Hypnotherapy for
dental phobia and fear of dentists
Hypnosis is a powerful method for helping you overcome a fear of dentists and dental phobia
Does the thought of visiting a dentist fill you with dread? Does the smell of the dental surgery make your heart race and you to break out in a sweat? Often the thought of an injection or the noise of a drill can make us panic. You are not alone; many people feel this way.
Often these fears and phobias stem from a direct negative experience usually involving pain and fear, experienced in childhood. Sometimes this response is learned from parents and carers who were fearful and anxious. Children are great imitators, it’s how they learn, but sometimes the behaviours they imitate and learn isn’t the most appropriate for them.
How can hypnotherapy help you overcome a fear of dentists and dental phobia?

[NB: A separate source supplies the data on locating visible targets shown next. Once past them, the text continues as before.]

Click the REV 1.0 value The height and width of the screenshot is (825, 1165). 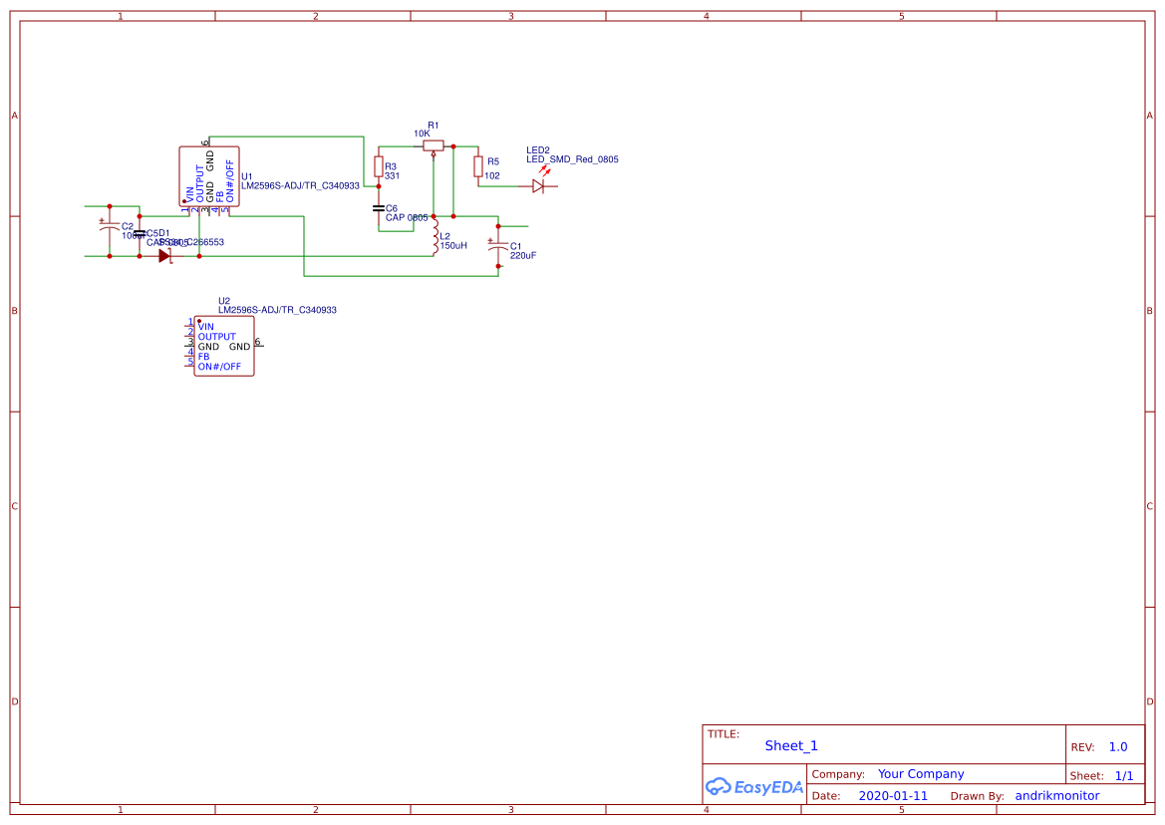1118,746
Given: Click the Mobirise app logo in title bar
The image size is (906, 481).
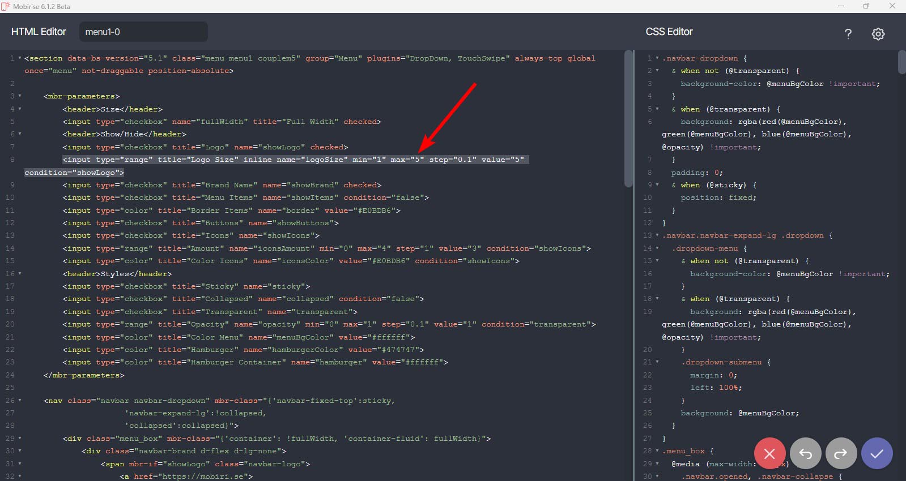Looking at the screenshot, I should (x=6, y=6).
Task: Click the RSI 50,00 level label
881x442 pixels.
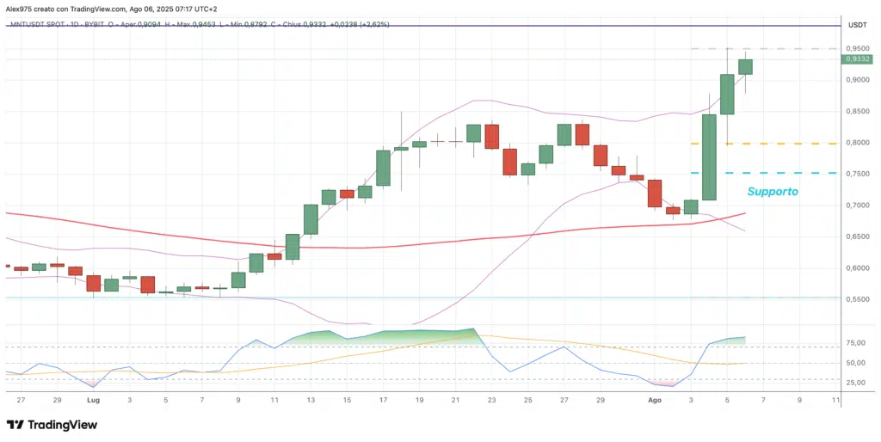Action: pos(856,363)
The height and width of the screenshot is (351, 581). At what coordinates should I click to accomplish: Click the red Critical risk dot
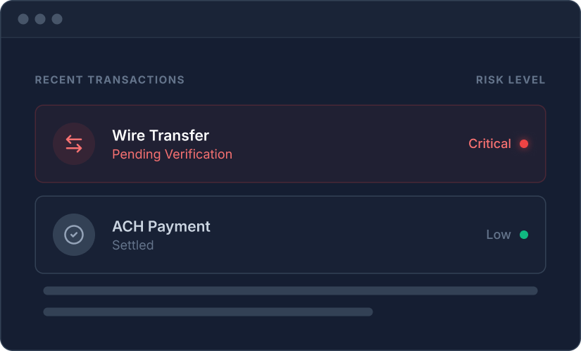click(524, 144)
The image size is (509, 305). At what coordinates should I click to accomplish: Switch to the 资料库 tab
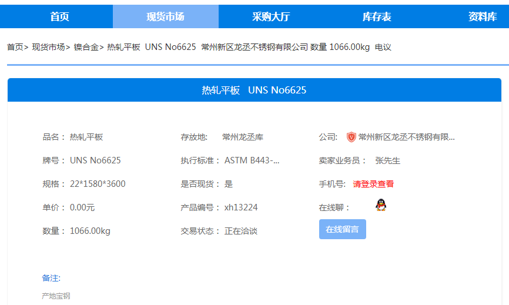coord(482,16)
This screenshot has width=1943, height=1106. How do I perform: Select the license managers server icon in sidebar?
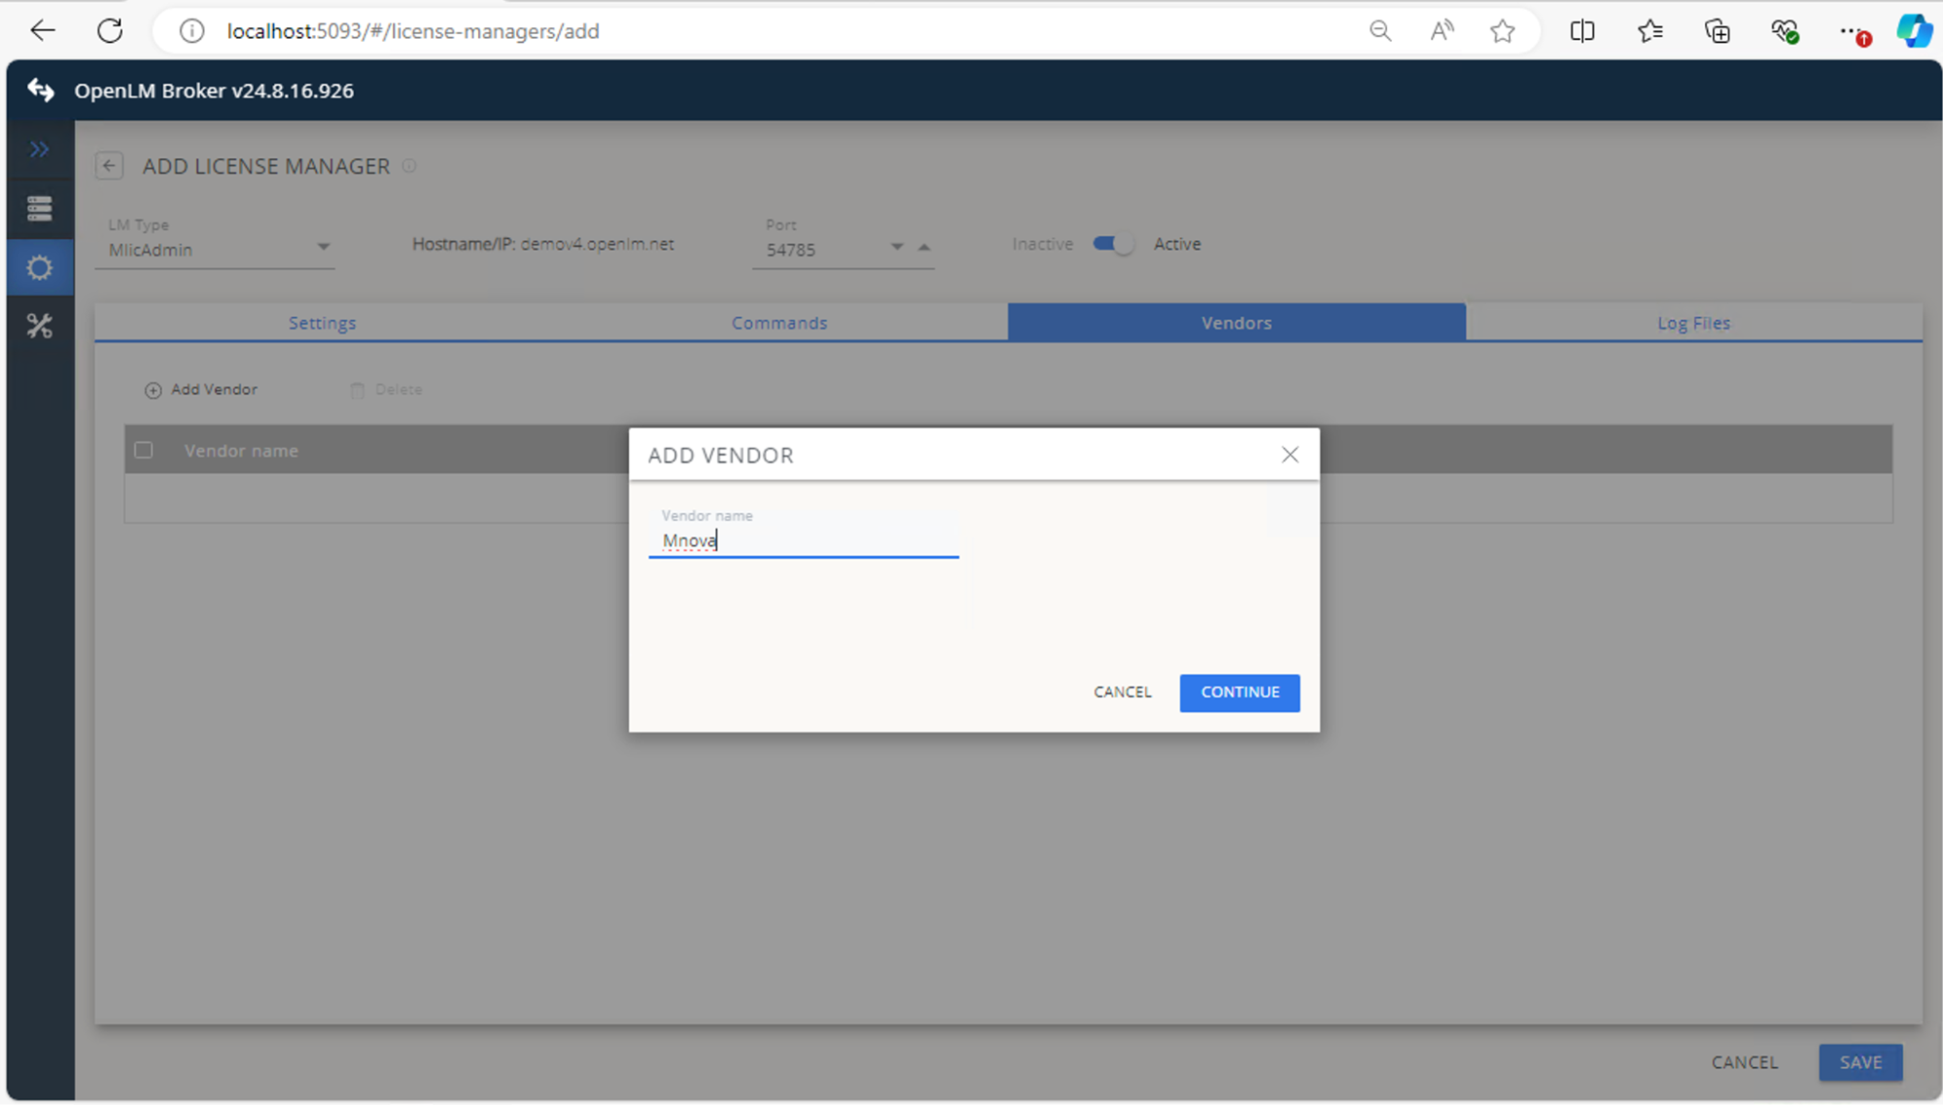pos(40,208)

Using hypnotherapy, we find and release the emotions which originally caused or created the problem. We explain to the mind that the programme it is currently running is no longer relevant for you and ask it for more appropriate responses. With the release of these old bottled up emotions and the choice of different responses, the phobia and anxiety disappear.
Hypnosis was first documented as being used in dentistry in 1829. By the turn of the 20th century, hypnosis in dentistry was considered the primary method of helping patients with fears, anxieties and phobias by using relaxation sedation. While pharmacological sedation gives a temporary respite for a procedure, it needs to be carried out every time a patient needs something done. Hypnosis is long lasting as it works on the root cause of the patient’s anxiety, fear and phobia, helping the patient ‘unlearn’ a conditioned response and be free from the hold it has over them. Various techniques can be taught, thereby giving the patient control over their minds rather than their thoughts and minds controlling them. Instead of allowing pain, anxiety or other unhelpful states run the show, hypnosis helps people to exert more control over their thoughts and perceptions.